Pengadilan puncak mengeluarkan pemberitahuan kepada Center, WhatsApp Inc, dan lainnya yang meminta mereka untuk mengajukan tanggapan atas permintaan tersebut.

“Masalah pemberitahuan dapat dikembalikan setelah tiga minggu,” kata bangku.

Permohonan tersebut , diajukan oleh lembaga think tank Good Governance Chambers yang berbasis di Delhi, mengatakan bahwa pada Februari 2018 NPCI telah memberikan izin kepada WhatsApp Inc untuk menyediakan layanan pembayarannya di bawah ekosistem UPI.

Permohonan itu menuduh bahwa WhatsApp Inc, untuk tujuan menyediakan layanan pembayaran, belum meluncurkan ” aplikasi khusus ” untuk transaksi yang diaktifkan UPI tetapi telah menyematkan ” aplikasi pesan ” dengan fitur yang diaktifkan UPI.

“Oleh karena itu Termohon no. 3 (WhatsApp Inc) beroperasi pada model di mana aplikasi sosial telah dibundel dengan fitur pembayaran yang diaktifkan UPI,” klaim itu, seraya menambahkan bahwa ini menimbulkan risiko besar terhadap data keuangan pengguna.

Ia menuduh bahwa kebijakan berbagi data WhatsApp Inc “tidak konsisten dan tidak sesuai” dengan hukum dan

pedoman yang berlaku yang dikeluarkan oleh NPCI dan Reserve Bank of India dan oleh karena itu, tidak dapat diizinkan untuk beroperasi di bawah sistem UPI.

Permohonan tersebut telah meminta arahan kepada NPCI untuk memastikan perubahan model operasi WhatsApp Inc yang ada sehingga konsisten dengan skema sistem pembayaran UPI.

Dikatakan bahwa NPCI dan RBI harus diarahkan untuk tidak mengizinkan WhatsApp Inc untuk menawarkan layanan pembayaran UPI melalui aplikasi perpesanannya dan lebih menjamin operasinya hanya melalui aplikasi khusus yang terpisah.

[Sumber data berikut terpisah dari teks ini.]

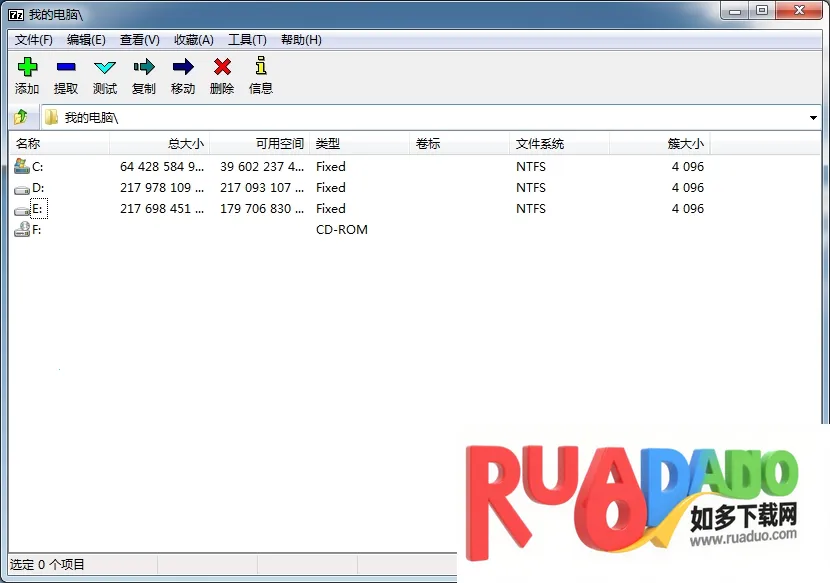Click the up-folder arrow icon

Permohonan tersebut juga telah meminta arahan bagi NPCI dan RBI untuk menjalankan kampanye kesadaran pengguna yang luas untuk mengedukasi mereka tentang keamanan data dan melindungi mereka terhadap penipuan online.

Bangku telah menandai permohonan dengan petisi lain yang tertunda di pengadilan apex yang mengklaim bahwa

WhatsApp belum sepenuhnya mematuhi surat edaran RBI yang menetapkan norma-norma lokalisasi data.

Selama persidangan sebelumnya dalam permohonan yang tertunda, WhatsApp mengatakan kepada pengadilan puncak bahwa mereka sedang melakukan uji coba layanan pembayarannya dan akan mematuhi norma-norma RBI tentang pelokalan data sebelum meluncurkan layanan penuh.